Além de ser a única fonte de informação sobre a COVID-19, o governo russo também faz todos os esforços para proteger o seu monopólio na produção e divulgação dos dados relevantes. Qualquer pessoa que tente recolher e divulgar dados sobre a COVID-19 sem ter uma “licença para informar” poderá enfrentar acusações criminais por ser um agente provocador.

Um grupo de médicos na Chechénia, a anteriormente rebelde região do Cáucaso e agora sob o controlo rígido do governo central, tentou reclamar da falta de preparação para a COVID-19. Foram prontamente acusados ​​de “provocações” e forçados a apresentar desculpas públicas.

A política por trás de como os governos controlam os dados dos coronavírus Profissionais médicos usando equipamento de proteção carregam um paciente em um hospital onde pacientes com coronavírus são tratados em São Petersburgo, na Rússia. (Foto AP/Dmitri Lovetsky)

Segundo dados do governo, A Rússia tem uma das taxas de mortalidade por COVID-19 mais baixas do mundo, menos de XNUMX%. (Os EUA reportam uma taxa de mortalidade rara de 14%; Itália, França e Reino Unido situam-se na faixa dos 15-XNUMX%). Ou os russos têm um sistema imunitário excepcionalmente forte ou algo está errado com a forma como o governo contabiliza as mortes.

Da mesma forma, as estatísticas mensais regulares de mortes divulgadas por algumas regiões mostra um aumento anômalo em abril — números que não correspondem aos números oficialmente aprovados de mortes relacionadas com a COVID-19.

A diferença entre o número de casos e mortes oficialmente reconhecidos por COVID-19 pode ter explicações políticas.

Semelhante aos EUA, a pandemia interfere na agenda política da Rússia. O referendo constitucional planejado para estender o mandato de Vladimir Putin como presidente da Rússia foi originalmente agendado para 22 de abril, mas acabou sendo adiado para 1º de julho.

Putin está a tentar fazer a aposta de aceitar números elevados (mas não necessariamente precisos) de infecções por COVID-19 e, simultaneamente, fazer todo o possível para subnotificar o verdadeiro número de mortes relacionadas com a COVID-19. Se for bem sucedido, ele poderá reivindicar o crédito por ter gerido a crise melhor do que outros líderes mundiais.

Localização: Canadá

Os números do Canadá não parecem controversos à primeira vista.

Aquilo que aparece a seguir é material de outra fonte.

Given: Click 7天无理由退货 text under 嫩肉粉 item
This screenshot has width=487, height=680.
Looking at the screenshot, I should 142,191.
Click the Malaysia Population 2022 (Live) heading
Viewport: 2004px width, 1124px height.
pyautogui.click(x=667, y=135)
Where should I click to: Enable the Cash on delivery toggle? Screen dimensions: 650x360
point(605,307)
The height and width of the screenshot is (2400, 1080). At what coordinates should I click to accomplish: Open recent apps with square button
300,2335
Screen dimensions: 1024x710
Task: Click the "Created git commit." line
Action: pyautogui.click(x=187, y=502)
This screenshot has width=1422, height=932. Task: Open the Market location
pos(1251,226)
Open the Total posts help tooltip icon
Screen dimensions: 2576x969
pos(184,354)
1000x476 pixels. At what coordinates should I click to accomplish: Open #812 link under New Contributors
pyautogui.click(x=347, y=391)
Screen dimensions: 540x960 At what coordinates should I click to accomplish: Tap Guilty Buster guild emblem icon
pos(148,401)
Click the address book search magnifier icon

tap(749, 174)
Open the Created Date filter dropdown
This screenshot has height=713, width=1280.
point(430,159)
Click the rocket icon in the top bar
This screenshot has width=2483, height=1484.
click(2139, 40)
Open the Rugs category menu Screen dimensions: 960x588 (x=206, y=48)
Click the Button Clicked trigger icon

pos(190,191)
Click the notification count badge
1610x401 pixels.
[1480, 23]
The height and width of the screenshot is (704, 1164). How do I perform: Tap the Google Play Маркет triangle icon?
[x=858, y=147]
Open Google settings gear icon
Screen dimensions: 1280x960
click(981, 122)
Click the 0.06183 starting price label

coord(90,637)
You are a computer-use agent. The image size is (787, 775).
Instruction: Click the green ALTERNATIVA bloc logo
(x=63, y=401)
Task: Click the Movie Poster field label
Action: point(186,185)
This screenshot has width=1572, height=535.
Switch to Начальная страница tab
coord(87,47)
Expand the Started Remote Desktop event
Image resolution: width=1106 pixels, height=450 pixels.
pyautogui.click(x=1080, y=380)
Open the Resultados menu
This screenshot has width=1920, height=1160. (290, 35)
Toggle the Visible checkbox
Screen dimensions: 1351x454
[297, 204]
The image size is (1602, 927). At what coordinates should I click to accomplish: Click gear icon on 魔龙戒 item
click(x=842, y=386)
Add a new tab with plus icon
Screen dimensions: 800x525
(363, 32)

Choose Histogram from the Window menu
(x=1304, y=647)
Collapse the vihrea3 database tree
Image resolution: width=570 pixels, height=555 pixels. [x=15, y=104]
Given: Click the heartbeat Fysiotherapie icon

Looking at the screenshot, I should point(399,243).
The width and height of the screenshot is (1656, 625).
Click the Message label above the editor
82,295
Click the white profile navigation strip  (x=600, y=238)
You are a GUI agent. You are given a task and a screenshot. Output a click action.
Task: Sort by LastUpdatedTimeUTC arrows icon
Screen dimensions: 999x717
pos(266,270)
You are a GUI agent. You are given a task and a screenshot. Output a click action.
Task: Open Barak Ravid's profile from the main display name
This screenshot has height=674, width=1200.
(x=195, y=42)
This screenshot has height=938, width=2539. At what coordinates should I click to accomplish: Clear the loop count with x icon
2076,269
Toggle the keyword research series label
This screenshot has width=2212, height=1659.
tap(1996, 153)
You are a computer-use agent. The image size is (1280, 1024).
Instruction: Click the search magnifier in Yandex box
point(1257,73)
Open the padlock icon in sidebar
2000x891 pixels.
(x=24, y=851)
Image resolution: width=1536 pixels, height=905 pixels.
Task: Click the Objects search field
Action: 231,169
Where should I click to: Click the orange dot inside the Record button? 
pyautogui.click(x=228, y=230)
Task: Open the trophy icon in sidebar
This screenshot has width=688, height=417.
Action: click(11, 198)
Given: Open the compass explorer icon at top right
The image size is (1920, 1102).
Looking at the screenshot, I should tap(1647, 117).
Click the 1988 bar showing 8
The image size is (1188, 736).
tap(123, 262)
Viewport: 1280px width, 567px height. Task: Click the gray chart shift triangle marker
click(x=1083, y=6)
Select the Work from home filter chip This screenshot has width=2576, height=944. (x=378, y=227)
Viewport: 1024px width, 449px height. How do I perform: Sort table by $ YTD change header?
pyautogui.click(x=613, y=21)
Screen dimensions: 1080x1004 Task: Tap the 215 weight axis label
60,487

O país não tem um número excepcionalmente elevado de casos de COVID-19 nem uma taxa de mortalidade excepcionalmente elevada (7.5 por cento). Mas isso não significa que não existam potencialmente alguns elementos de biopoder em jogo.

O governo do Canadá optou por complicar a tarefa de comparar os números da COVID-19 nas suas províncias e territórios. Site do governo federal dedicado ao COVID-19 relata apenas os dados agregados. Nenhuma estatística de mortalidade está incluída. A comparação das respostas de cada província requer um exame de 13 websites provinciais diferentes, que têm vários formatos de reporte dos números relevantes.

Os pedidos de acesso à informação também não são de grande ajuda neste caso, apesar de existirem leis de acesso à informação tanto a nível federal como provincial. Em tempos normais, demora em média um mês para obter uma resposta a um pedido de acesso à informação. Mas agora os governos têm total poder discricionário para decidir que informações sobre a COVID-19 divulgar, bem como quando e como fazê-lo.

Isto significa que no Canadá, a biopolítica manifesta-se através da imprecisão da informação e, na ausência de informação clara, espera-se que o público aceite acriticamente as ações dos seus governos.A Conversação

Sobre o autor

Anton Oleinik, Professor de Sociologia, Memorial University of Newfoundland

Este artigo foi republicado a partir de A Conversação sob uma licença Creative Commons. Leia o artigo original.